TEXTAUSZUG:
○ ○ ○ ○ ○
Nur das Dröhnen der Helikopter erinnert an den nah gelegenen Vergnügungspark „Magic Kingdom” und dessen florierende Touristikindustrie. Jene Welt bleibt unerreichbar für die Kids des Prekariats und doch winken sie fröhlich den Piloten zu. Noch ignorieren sie die Armut um sich herum, quietschen, lachen, sind immer in Bewegung, übermütig, frech, ausgelassen.
Das herrlich eigenwillige Sozialdrama mit seinen bonbonfarbenen Sonnenuntergängen und architektonischen Absurditäten ist eine Hommage an Hal Roachs Filmserie „Die Kleinen Strolche” (ab 1922). US-Regisseur Sean Baker erzählt in „The Florida Project” die Geschichte jenes Sommers aus der Perspektive seiner altklugen sechsjährigen Protagonistin, hautnah, herzzerreißend und gnadenlos unsentimental, authentisch ähnlich „Tangerine L.A.”, aber nicht wie damals mit dem iPhone gedreht sondern in wundervollen Breitwand-Landschaften. Pop verité nennt Baker, ein Meister der Improvisation, seinen hyperstilisierten Realismus.
Moonee (grandios Brooklynn Prince) lebt mit ihrer Mutter Halley (Bria Vinaite) im Magic Castle, einer lavendelfarbenen trostlosen Motelanlage an der Peripherie von Orlando. Hier suchen Wohnungslose Zuflucht, die ob der extrem hohen Mieten auf dem Immobilienmarkt keine Chance mehr haben. Was für Andere Endstation Sehnsucht bedeutet, erscheint der Sechsjährigen als schillerndes exotisches Märchenreich voller Abenteuer, das es Tag für Tag neu zu entdecken oder inszenieren gilt. Sie ist die geborene Anführerin, durchstreift gemeinsam mit den Freunden jeden Winkel des Geländes zwischen Highway und verwildertem sumpfigen Hinterland. Einen Baum liebt Moonee besonders, weil er umgestürzt ist und trotzdem tapfer weiter wächst. Ihre unerschöpfliche Kreativität an Streichen oder Schwindeleien hat etwas Beängstigendes. Offensichtlich sind Regeln dafür gemacht, gebrochen zu werden, und das tun die Kleinen mit Genuss, ob beim Spuck-Bombardement auf Windschutzscheiben oder wenn sie ein verlassenes Gebäude in Brand setzen.
○ ○ ○ ○ ○
ZU BEARBEITEN:
Können Sie den Faden der Filmkritik zu „The Florida Project“ nach ihrem letzten Satz aufnehmen und sie weiterschreiben?

BEREITGESTELLTES MATERIAL:
○ ○ ○ ○ ○
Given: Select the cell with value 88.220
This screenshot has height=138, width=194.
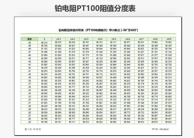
○ ○ ○ ○ ○
MUSTERLÖSUNG:
Die 22jährige ruppige Halley mit ihren riesigen Rosen-Tattoos, den blau gefärbten Haaren und einer Vorliebe für Trash-TV hat Moonee zu ihrem Ebenbild erzogen, egoistisch und skrupellos, mehr Komplizin als Tochter. Die Sozialhilfe reicht nicht für die 38 Dollar pro Übernachtung, und so verhökert die arbeitslose Stripperin zusammen mit der Sechsjährigen dubiose Parfüms vor den Nobelhotels. Als die üblichen Gaunereien nicht genug einbringen, verkauft sie erst das iPad, dann sich selbst, ein tragisches Ende also vorprogrammiert. Auch wenn die Alleinerziehende nicht den moralischen Maßstäben ihrer Nachbarinnen entspricht, ist Halley trotzdem auf seltsame schräge Art eine großartige Mutter, die ihre Tochter aufrichtig liebt. Motel-Manager Bobby (hervorragend Willem Dafoe) gibt sich barsch, aber ist unendlich geduldig, er versucht die beiden zu beschützen. Vergeblich. Aber noch besitzt der Sommer jene magische Unschuld voller Freiheit. Moonee führt ihrer neuen Freundin aus dem “Future Land” die Attraktionen ihres kleinen Reiches vor: „Hier wohnt ein Mann, der oft verhaftet wird. Hier die Zimmer, wo wir nicht rein dürfen.” Drin sind sie, und wenig später hat unsere Heldin mit einem Handgriff die Stromversorgung für den ganzen Wohnblock lahmgelegt. Zeternd kommen die Bewohner aus ihren Apartments und schimpfen auf den armen Bobby. Was für ein Spaß...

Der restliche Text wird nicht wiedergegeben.